Dimissioni volontarie dal lavoro nei primi anni di vita dei figli: nel bolognese oltre il 70% delle madri
Le convalide delle dimissioni e risoluzioni consensuali delle lavoratrici madri e dei lavoratori padri nei primi anni di vita dei figli, nel territorio bolognese, è un fenomeno che riguarda in modo preponderante donne: le neomamme sono infatti più del 70%, mentre i neopapà sono sotto al 30%.
L’evidenza arriva dai primi dati della ricerca dal Dipartimento di Scienze politiche e Sociali dell’Università di Bologna, coordinatore della ricerca il professor Roberto Rizza, in accordo con la professoressa Laura Calafà, docente dell’Università di Verona, per conto del Piano per l’Uguaglianza della Città metropolitana, all’interno di un rapporto di collaborazione avviato con l’Ispettorato Territoriale del Lavoro di Bologna.
L’indagine, che da luglio 2023 a oggi ha coinvolto 432 lavoratrici e lavoratori, è stata ideata per approfondire le motivazioni che spingono madri e padri a lasciare il lavoro nei primi anni di vita dei figli. Ai questionari somministrati dall’Ispettorato a lavoratrici e lavoratori in sede di convalida delle dimissioni e risoluzioni consensuali, sono state aggiunte alcune domande complementari per la raccolta di ulteriori informazioni. Lo scopo è quello di avere una comprensione più piena del fenomeno, anche al fine di indicare azioni di contrasto efficaci.
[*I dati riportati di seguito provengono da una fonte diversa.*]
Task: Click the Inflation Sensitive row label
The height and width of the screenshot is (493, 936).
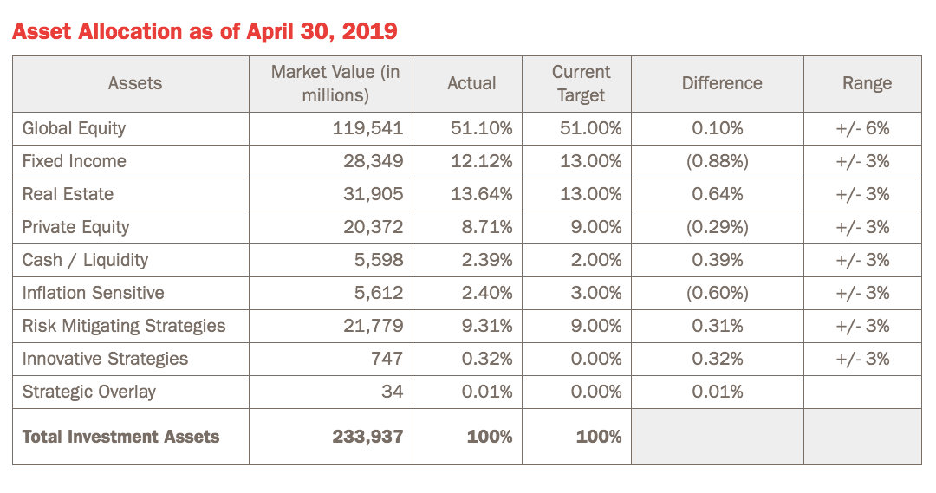Action: click(x=93, y=293)
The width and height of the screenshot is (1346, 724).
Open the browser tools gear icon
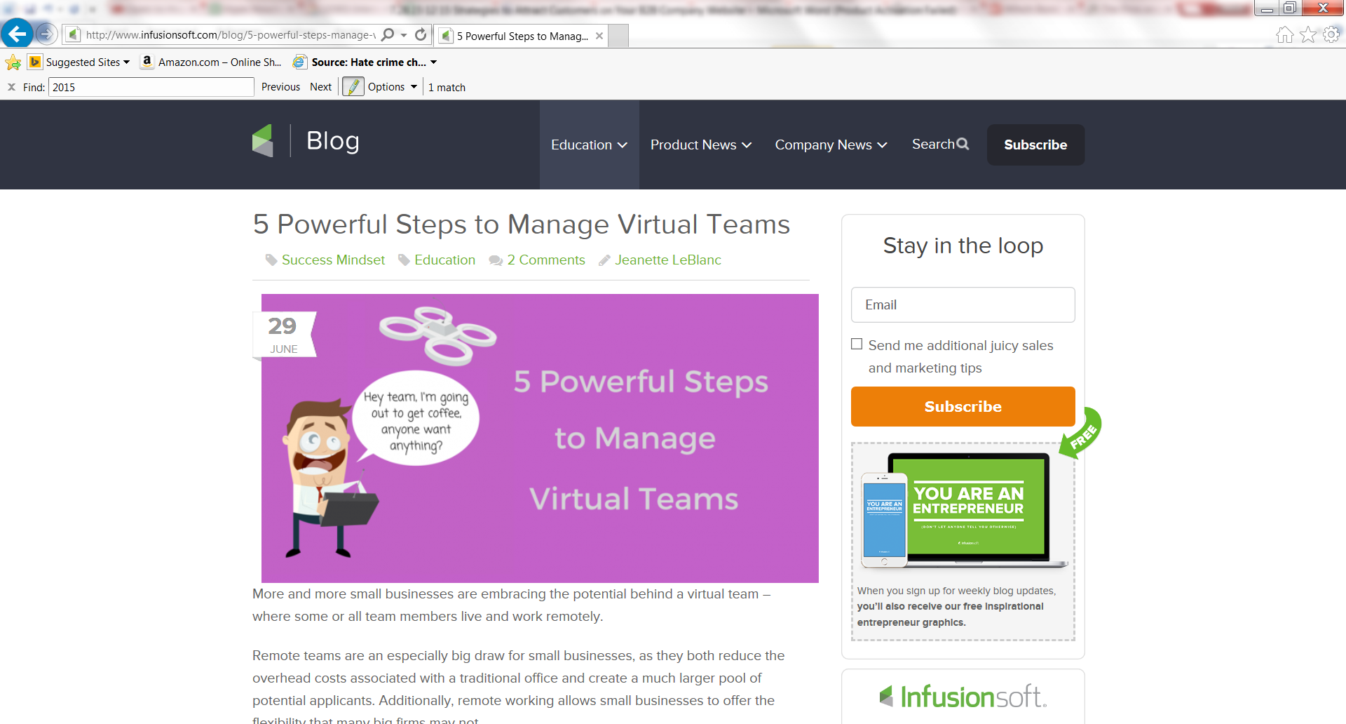pos(1331,35)

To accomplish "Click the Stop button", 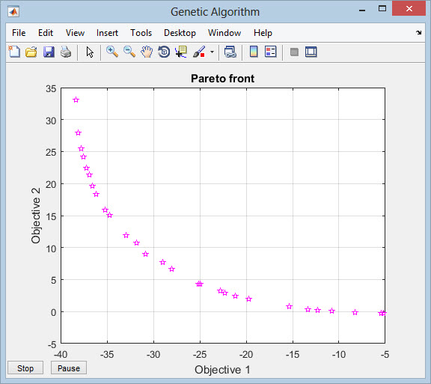I will (25, 368).
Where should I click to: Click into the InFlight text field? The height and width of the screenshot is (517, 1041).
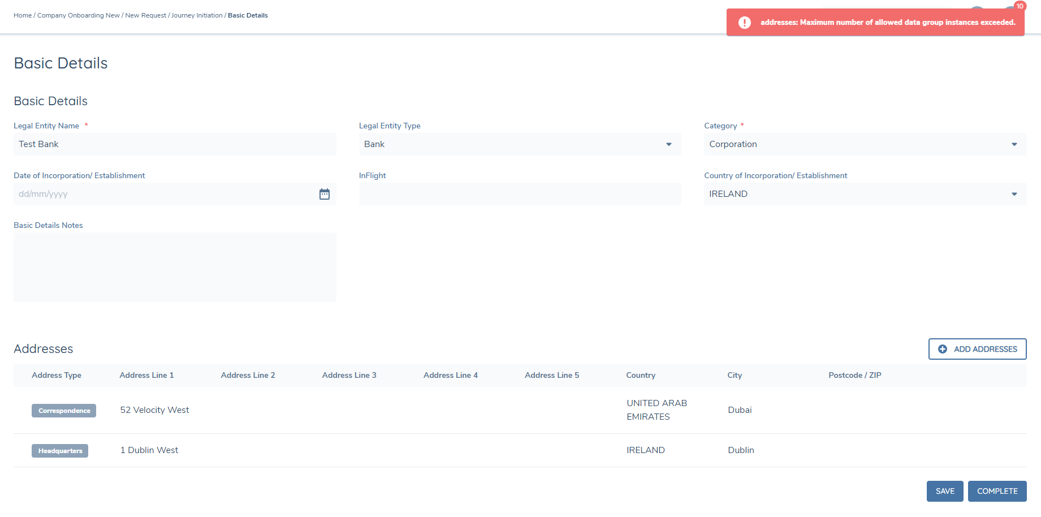point(519,194)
Il questionario si fonda sull’analisi di varie dimensioni del fenomeno e spazia da quelle più propriamente lavorative, a quelle che intrecciano il tema della conciliazione famiglia-lavoro, sia per ciò che concerne il lavoro, sia in riferimento alla dimensione familiare.
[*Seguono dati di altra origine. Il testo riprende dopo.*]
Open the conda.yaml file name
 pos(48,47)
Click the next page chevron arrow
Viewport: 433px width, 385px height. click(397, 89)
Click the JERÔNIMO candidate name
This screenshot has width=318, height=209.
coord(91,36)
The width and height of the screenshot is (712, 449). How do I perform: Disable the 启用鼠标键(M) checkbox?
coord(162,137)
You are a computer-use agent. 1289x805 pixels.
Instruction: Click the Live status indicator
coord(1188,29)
Se oltre il 70% del fenomeno interessa le madri e solo il 30% i padri, i motivi che portano alle dimissioni sono diversi per gli uomini e le donne. I primi si dimettono per passare ad altra azienda (74% contro 47% delle donne), le seconde per impossibilità di conciliare il lavoro retribuito con quello della cura e dell’assistenza.
Le donne svolgono attività lavorative che presentano forti elementi di rigidità. Vi sono infatti marcate differenze di genere nelle possibilità di variare luogo di lavoro (l’84% delle donne non possono cambiarlo, contro il 58% degli uomini), orari (il 69% delle donne non può cambiare orario di lavoro per doveri di assistenza, contro il 48% degli uomini), nonché di astenersi dal lavoro per motivi di cura (75% delle donne contro il 56% degli uomini).
Inoltre, le donne manifestano difficoltà nella conciliazione per ragioni legate ai servizi di cura. Nel caso degli uomini dimissionari questo non è per nulla un motivo: il 90% dichiara infatti che non sussistono difficoltà legate ai servizi di cura. La maggior parte delle donne che si dimette dichiara di avere difficoltà per i costi eccessivi dei servizi di assistenza all’infanzia, mentre nel caso degli uomini questo motivo non è il principale. Alla rigidità degli orari, dei luoghi e alle difficoltà di astenersi dal lavoro per necessità di cura, si aggiunge pertanto una chiara percezione, del resto confermata dai dati, di salari bassi per le donne.